* PROBLEMS TO SOLVE
1. From the passage on Miyumba, list the cusps that the talonid of the fourth molar retains.
2. Duplicate the part of the passage on Miyumba starting with "In 2026, Timothy" and going on through "towards dasyurid biology.".

* PROVIDED PASSAGE

In 2026, Timothy J. Churchill and colleagues described Miyumba chrisdickmani a new genus and species of dasyurid based on these remains. The generic name is derived from the Waanyi word "miyumba", which describes the land where the Riversleigh World Heritage Area is located. The specific name was chosen to honour Professor Chris Dickman, for his contributions towards dasyurid biology.

==Description==
Miyumba was similar in body mass to the extant dasyurids Antechinus and Sminthopsis, weighing around 23.3-33.5 grams (0.8-1.2 oz).

The lower jaw is narrow, with two mental foramina situated under the second premolar and first molar respectively. While its incisors have not been preserved, their alveoli indicate that the second and third incisors were of similar size. The canine was large and procumbent, or directed forward, based on the morphology of its tooth socket. Well-developed buccal (cheek) cingulids are present on the premolars and molars. The second premolar is the longest of the premolars, and has a triangular outline when viewed from the side. The third premolar is reduced relative to the second, being approximately the same length as the first. There are no diastema between any of the premolars. The lower molars of Miyumba differ from those of other dasyurids in having unreduced metaconids. In addition, the teeth possess anterior and posterior cingulids, as well as well-developed preentocristids, a ridge that runs from the front of the entoconid. Compared to the second and third molars, the first molar is unreduced. It has an unreduced paraconid that is in front of and slightly lingual (towards the tongue) to the protoconid. The second molar is similar in morphology, although slightly longer and wider. Its paraconid is larger and is positioned closer to the protoconid. The talonid of the third molar is narrower relative to those of the preceding molars. The fourth molar is approximately subequal in length compared to the other molars. Unlike modern dasyurids, its talonid retains three cusps, the hypoconid, hypoconulid and entoconid.

* DATA LISTING
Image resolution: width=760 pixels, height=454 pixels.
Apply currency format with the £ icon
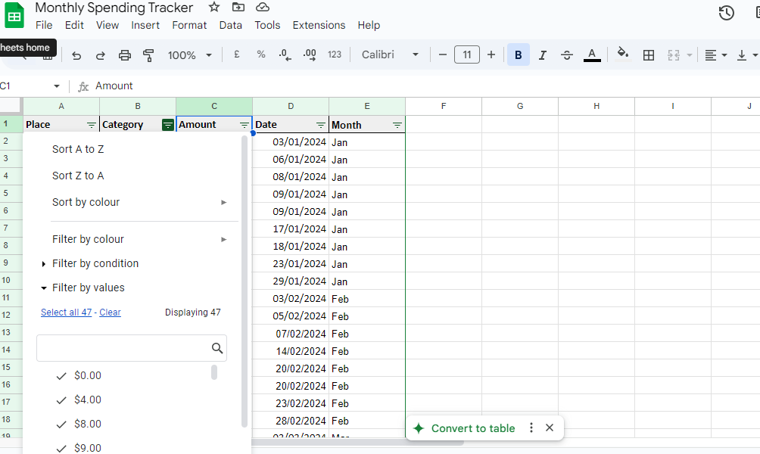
...
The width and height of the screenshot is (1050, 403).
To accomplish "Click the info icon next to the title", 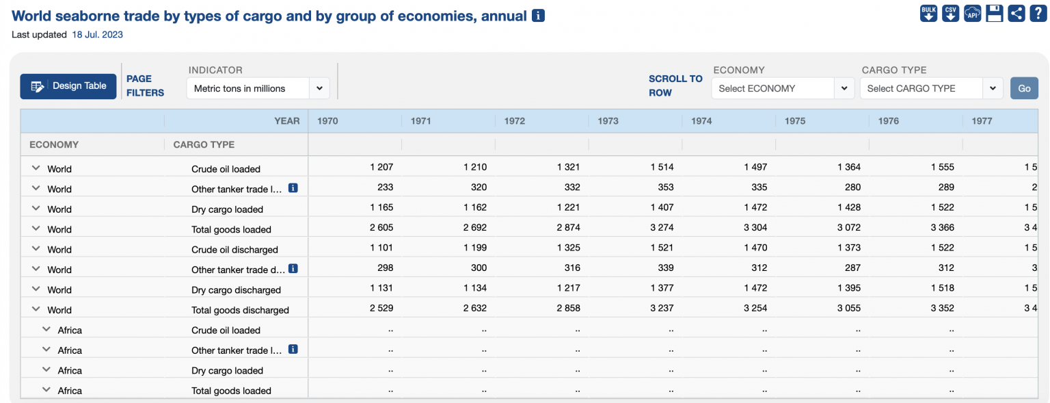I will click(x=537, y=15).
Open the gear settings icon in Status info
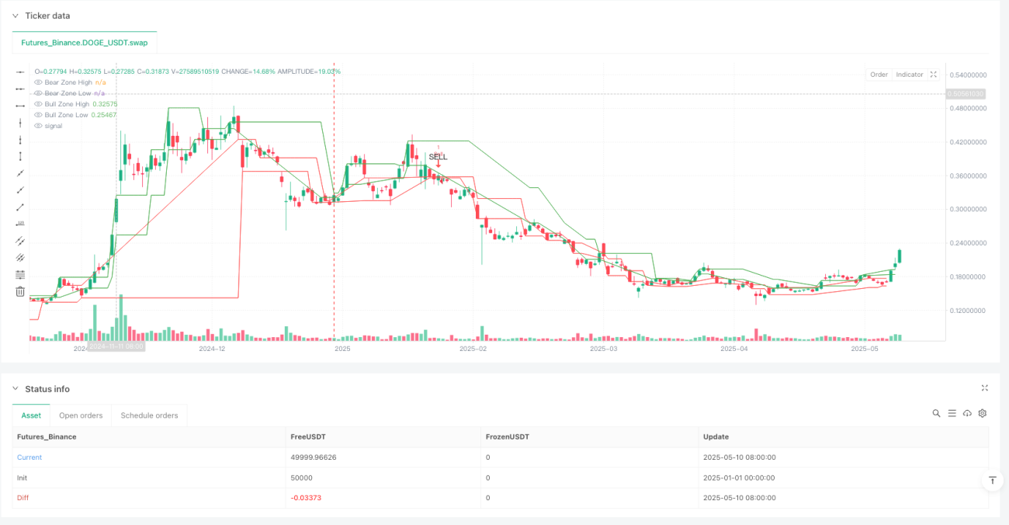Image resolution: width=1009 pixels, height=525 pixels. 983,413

* EXPECTED RESPONSES
1. hypoconid, hypoconulid, entoconid

2.
In 2026, Timothy J. Churchill and colleagues described Miyumba chrisdickmani a new genus and species of dasyurid based on these remains. The generic name is derived from the Waanyi word "miyumba", which describes the land where the Riversleigh World Heritage Area is located. The specific name was chosen to honour Professor Chris Dickman, for his contributions towards dasyurid biology.